You need to build a dataset for desktop automation. You have two options: 500 meticulously hand-crafted examples, or 10,000 synthetically generated examples with some noise. Which do you choose and why? How do you validate your choice was correct?
Describe your experience generating synthetic training data. What methods have you used? What are the failure modes you watch for? How do you validate synthetic data quality before training?
You're building an eval for an agent that needs to navigate complex UIs. What metrics do you track? How do you know if a 5% improvement in your metric actually means the agent is better in production?
Tell us about your worst training run. What went wrong, how much did it cost you (time/money), and what safeguards did you put in place afterward?
You're fine-tuning a 7B model to click the correct button on a dental insurance website. How many examples do you need in your training set? Walk us through your reasoning.

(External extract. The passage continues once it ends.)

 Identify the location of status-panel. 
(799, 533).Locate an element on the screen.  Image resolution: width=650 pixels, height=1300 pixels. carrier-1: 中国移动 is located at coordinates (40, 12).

How does HIPAA compliance impact the traditional ML training process when working with healthcare data? What constraints does it create, and how would you work around them?
Email your answers to:
Subject: ML Training Specialist
We value truth and curiosity most of all
Seek objective reality over comforting narratives. Ask why relentlessly and dig deeper until you understand how things really work.
Bias toward action and rapid iteration. Ship early, learn quickly, and improve continuously.
Obsess over customer success and feedback. Build products that create real, measurable value.
Push the boundaries of what's possible while maintaining high code quality and system reliability.